List of tasks:
A. Reproduce word for word the passage of the blog post about caring for a husband with Alzheimer's, starting with "Being around husband" and going on through "I'll tell you.".
B. In the blog post about caring for a husband with Alzheimer's, how long had the writer planned the Saturday outing?
C. Go on with the blog post about caring for a husband with Alzheimer's, picking up after its final sentence.

Text under study:

It's been a while since my last post. Just haven't wanted to talk about Alzheimer's. Been a rough week.
Last Saturday, I took husband out for the day. I had planned on it for 2 weeks. I was excited for him as well as for me. Big mistake.
Being around husband all day, every day, I did not realize just how sick he really is.
By evening, I was exhausted and jittery from his bad behavior. Oh, it was something, I'll tell you.
Husband has become very mean towards me. I have heard that Alzheimer's patients do this, but, just never thought he would.
Everything is my fault. I think deep down, somewhere in his brain, he can tell the difference in how I can walk, talk and deal with everything. Unlike him, who cannot walk, has garbled speech, and cannot even think anymore, I think he thinks it's just not fair and will take it out on me.

Stored data:

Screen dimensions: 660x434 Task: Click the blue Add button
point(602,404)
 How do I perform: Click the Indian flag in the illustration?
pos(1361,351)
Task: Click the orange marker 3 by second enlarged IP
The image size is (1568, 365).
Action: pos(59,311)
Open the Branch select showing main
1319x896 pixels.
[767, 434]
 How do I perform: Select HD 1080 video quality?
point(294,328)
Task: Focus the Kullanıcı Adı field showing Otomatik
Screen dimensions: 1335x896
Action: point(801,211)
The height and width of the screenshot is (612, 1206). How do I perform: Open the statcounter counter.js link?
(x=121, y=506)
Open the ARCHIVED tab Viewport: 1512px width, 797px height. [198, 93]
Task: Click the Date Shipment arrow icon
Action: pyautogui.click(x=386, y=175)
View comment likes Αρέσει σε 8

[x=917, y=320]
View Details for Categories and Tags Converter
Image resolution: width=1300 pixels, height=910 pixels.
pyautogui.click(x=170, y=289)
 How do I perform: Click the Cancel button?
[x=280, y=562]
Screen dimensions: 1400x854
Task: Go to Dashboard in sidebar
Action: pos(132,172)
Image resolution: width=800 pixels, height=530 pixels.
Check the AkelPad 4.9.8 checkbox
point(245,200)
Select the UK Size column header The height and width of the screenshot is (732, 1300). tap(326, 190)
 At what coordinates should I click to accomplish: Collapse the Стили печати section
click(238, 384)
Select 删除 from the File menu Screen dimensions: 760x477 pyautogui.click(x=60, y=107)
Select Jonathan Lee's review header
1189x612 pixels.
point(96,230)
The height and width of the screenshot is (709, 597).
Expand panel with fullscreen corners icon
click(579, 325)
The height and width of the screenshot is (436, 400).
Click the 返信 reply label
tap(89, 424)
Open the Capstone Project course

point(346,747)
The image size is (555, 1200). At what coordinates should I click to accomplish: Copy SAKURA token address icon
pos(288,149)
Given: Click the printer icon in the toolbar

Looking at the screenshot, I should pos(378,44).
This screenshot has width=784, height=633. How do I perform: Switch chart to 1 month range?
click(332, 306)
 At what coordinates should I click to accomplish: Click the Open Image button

Answers:
A.
Being around husband all day, every day, I did not realize just how sick he really is.
By evening, I was exhausted and jittery from his bad behavior. Oh, it was something, I'll tell you.

B. For two weeks.

C.
After our day trip, I let him know of his bad behavior, (I know, but, sometimes I have to make him aware of bad behavior), he seemed sorry, but, continued to say if I hadn't of done this or that, maybe he would've acted better. Exhausting.
I am fighting a losing battle here. Right now, I think I would like to bat my head against a brick wall than try to make him understand bad behavior.
I have been having problems with him waking in the middle of the night and having conversations with "the visitors" again. Last night, he was telling "someone", "No!!! Leave me alone."
I stayed in my bed listening to him wondering what was going to happen. Finally, he laid back down, still muttering, still restless.
And, I wonder. Just who was that?
Part of me wants this all over. The other part longs for a normal life with a healthy husband. And, it makes me so sad that I will never, ever, have a healthy husband or, for that matter, a normal life.
Sometimes, like today, I think it's just not fair.